Convert everything in the listing below, from the line containing "Where should I click to: Open the" down to the line containing "pos(1169,61)", into a JSON list of strings with one string per line and blank lines left out. Include both of those lines and nothing outside that span.

**Records provided**.
-- START --
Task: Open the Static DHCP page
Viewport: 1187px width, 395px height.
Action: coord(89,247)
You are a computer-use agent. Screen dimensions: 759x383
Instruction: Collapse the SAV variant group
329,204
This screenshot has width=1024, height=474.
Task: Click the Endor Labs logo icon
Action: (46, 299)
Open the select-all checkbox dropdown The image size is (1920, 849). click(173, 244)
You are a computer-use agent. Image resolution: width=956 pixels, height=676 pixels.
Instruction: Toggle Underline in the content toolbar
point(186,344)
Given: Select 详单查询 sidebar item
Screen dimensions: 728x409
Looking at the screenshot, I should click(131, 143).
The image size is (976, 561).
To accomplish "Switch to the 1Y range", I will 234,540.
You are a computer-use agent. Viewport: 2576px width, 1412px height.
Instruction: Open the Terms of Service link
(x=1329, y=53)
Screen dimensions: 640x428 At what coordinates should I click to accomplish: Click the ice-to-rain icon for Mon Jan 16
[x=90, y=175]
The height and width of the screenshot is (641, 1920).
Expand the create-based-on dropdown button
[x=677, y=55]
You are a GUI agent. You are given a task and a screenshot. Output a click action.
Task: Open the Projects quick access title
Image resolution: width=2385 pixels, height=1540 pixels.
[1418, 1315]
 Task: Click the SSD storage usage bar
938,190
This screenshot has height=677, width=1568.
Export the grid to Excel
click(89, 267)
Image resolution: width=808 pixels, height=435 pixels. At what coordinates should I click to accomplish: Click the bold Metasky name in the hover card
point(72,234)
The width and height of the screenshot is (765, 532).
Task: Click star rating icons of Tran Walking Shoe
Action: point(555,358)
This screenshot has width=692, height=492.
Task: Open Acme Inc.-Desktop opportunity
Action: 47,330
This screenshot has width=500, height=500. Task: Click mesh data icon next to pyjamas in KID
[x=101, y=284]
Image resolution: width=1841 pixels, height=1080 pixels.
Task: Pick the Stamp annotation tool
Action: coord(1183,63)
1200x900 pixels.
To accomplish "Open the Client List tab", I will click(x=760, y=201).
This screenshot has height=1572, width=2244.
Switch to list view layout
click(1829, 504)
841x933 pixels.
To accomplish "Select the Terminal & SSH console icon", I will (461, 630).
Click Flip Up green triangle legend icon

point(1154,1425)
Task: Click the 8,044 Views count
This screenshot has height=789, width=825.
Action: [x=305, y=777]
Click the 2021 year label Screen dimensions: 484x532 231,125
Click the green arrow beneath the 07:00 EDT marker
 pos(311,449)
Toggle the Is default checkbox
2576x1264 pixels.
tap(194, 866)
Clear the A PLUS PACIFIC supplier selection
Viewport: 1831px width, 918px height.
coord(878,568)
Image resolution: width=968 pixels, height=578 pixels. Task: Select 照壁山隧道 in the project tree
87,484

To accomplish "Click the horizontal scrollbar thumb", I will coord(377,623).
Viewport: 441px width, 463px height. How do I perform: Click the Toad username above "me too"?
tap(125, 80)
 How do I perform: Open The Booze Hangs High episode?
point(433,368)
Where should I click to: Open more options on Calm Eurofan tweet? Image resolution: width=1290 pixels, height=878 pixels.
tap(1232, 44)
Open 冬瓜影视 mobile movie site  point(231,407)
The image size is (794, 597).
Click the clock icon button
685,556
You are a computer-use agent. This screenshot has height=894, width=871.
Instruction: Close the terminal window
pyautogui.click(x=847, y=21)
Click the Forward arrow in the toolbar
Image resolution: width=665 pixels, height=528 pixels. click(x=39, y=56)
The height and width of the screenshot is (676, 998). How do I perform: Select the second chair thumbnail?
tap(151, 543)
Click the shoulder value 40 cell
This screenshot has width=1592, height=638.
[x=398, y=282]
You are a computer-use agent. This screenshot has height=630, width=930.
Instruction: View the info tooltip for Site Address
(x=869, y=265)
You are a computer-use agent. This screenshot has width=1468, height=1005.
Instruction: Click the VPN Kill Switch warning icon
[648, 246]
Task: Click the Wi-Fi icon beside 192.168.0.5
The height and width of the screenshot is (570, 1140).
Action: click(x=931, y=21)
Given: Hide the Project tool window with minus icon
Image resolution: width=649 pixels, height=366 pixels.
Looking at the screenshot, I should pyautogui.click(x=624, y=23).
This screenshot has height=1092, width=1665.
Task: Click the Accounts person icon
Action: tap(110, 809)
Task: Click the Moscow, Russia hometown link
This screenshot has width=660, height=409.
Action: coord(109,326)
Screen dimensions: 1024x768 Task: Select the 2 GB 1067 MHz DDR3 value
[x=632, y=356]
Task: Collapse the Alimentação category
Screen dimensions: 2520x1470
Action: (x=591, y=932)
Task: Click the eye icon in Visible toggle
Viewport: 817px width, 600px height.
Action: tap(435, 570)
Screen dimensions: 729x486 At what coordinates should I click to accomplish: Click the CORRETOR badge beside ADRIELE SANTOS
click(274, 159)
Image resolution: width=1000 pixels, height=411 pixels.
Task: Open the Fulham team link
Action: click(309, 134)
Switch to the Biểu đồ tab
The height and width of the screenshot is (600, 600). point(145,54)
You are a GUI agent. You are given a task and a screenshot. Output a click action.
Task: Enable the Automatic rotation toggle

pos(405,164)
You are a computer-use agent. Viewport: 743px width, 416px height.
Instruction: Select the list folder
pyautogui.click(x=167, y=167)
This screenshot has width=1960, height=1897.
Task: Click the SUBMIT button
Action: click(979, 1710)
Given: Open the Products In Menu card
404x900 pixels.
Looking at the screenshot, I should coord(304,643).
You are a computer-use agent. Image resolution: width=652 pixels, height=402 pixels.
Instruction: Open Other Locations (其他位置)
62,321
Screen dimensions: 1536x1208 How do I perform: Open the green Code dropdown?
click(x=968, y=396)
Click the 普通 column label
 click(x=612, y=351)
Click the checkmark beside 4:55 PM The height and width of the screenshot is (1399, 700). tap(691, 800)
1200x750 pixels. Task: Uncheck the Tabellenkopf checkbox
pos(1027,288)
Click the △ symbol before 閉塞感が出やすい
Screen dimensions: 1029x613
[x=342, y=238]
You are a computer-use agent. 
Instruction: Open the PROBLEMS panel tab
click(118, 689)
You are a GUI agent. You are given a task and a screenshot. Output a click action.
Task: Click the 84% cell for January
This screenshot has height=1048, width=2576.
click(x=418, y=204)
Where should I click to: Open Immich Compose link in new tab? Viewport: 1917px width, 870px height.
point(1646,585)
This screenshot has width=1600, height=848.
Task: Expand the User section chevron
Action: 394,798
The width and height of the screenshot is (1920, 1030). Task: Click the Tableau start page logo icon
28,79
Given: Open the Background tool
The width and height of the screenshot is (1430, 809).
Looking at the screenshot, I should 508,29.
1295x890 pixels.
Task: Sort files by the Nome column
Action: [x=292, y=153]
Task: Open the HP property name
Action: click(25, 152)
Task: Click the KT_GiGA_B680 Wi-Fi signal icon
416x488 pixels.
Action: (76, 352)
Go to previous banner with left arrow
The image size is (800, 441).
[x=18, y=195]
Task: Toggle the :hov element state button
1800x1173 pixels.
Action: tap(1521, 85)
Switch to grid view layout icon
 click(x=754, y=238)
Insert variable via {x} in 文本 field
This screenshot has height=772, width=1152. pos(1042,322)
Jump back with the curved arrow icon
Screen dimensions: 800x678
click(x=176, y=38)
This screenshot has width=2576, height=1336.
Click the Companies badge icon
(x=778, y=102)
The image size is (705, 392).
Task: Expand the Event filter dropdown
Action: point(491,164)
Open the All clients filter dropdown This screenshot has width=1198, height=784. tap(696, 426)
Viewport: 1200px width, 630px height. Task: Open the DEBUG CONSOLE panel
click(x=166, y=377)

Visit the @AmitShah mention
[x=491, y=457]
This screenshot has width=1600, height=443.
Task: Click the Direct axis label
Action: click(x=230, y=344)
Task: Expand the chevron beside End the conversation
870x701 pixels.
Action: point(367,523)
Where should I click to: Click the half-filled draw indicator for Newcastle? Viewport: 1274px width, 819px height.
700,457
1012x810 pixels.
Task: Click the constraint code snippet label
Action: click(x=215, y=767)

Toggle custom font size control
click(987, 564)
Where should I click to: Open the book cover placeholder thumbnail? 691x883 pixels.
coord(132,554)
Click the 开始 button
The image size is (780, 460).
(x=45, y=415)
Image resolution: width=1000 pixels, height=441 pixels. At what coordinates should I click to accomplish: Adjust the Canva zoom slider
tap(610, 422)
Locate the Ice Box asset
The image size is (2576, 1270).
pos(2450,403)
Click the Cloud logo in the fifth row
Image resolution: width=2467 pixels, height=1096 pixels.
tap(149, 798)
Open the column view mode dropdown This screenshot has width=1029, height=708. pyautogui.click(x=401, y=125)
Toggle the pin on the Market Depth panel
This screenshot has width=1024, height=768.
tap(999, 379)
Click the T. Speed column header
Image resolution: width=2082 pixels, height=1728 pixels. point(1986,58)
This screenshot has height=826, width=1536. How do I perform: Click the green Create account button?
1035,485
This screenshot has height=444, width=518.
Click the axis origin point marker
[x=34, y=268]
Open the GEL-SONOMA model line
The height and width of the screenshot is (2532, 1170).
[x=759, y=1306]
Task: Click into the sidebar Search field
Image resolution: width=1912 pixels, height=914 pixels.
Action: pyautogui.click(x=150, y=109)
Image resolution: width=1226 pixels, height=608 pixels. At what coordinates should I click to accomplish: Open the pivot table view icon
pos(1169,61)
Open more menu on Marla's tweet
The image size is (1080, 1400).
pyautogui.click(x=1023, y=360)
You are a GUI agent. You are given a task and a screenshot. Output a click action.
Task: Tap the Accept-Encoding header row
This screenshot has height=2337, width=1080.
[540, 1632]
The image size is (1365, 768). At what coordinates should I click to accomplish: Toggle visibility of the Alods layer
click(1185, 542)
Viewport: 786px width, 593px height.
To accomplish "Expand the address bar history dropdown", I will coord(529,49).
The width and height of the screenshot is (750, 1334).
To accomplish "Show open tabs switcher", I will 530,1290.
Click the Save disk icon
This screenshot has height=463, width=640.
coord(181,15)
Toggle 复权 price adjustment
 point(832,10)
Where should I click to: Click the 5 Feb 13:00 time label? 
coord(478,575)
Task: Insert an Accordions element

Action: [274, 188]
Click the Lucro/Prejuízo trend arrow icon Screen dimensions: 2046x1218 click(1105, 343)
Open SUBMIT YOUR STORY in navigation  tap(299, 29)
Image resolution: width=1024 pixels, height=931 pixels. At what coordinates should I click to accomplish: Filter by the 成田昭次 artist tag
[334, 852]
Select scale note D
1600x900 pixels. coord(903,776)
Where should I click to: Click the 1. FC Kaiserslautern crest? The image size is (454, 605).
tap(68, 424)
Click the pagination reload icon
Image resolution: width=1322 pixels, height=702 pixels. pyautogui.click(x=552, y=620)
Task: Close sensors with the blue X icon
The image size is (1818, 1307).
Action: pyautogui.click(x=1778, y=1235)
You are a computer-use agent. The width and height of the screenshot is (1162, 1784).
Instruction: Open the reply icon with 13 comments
-- END --
**Finished answer**.
[
  "Where should I click to: Open the book cover placeholder thumbnail? 691x883 pixels.",
  "coord(132,554)",
  "Click the 开始 button",
  "The image size is (780, 460).",
  "(x=45, y=415)",
  "Image resolution: width=1000 pixels, height=441 pixels. At what coordinates should I click to accomplish: Adjust the Canva zoom slider",
  "tap(610, 422)",
  "Locate the Ice Box asset",
  "The image size is (2576, 1270).",
  "pos(2450,403)",
  "Click the Cloud logo in the fifth row",
  "Image resolution: width=2467 pixels, height=1096 pixels.",
  "tap(149, 798)",
  "Open the column view mode dropdown This screenshot has width=1029, height=708. pyautogui.click(x=401, y=125)",
  "Toggle the pin on the Market Depth panel",
  "This screenshot has width=1024, height=768.",
  "tap(999, 379)",
  "Click the T. Speed column header",
  "Image resolution: width=2082 pixels, height=1728 pixels. point(1986,58)",
  "This screenshot has height=826, width=1536. How do I perform: Click the green Create account button?",
  "1035,485",
  "This screenshot has height=444, width=518.",
  "Click the axis origin point marker",
  "[x=34, y=268]",
  "Open the GEL-SONOMA model line",
  "The height and width of the screenshot is (2532, 1170).",
  "[x=759, y=1306]",
  "Task: Click into the sidebar Search field",
  "Image resolution: width=1912 pixels, height=914 pixels.",
  "Action: pyautogui.click(x=150, y=109)",
  "Image resolution: width=1226 pixels, height=608 pixels. At what coordinates should I click to accomplish: Open the pivot table view icon",
  "pos(1169,61)"
]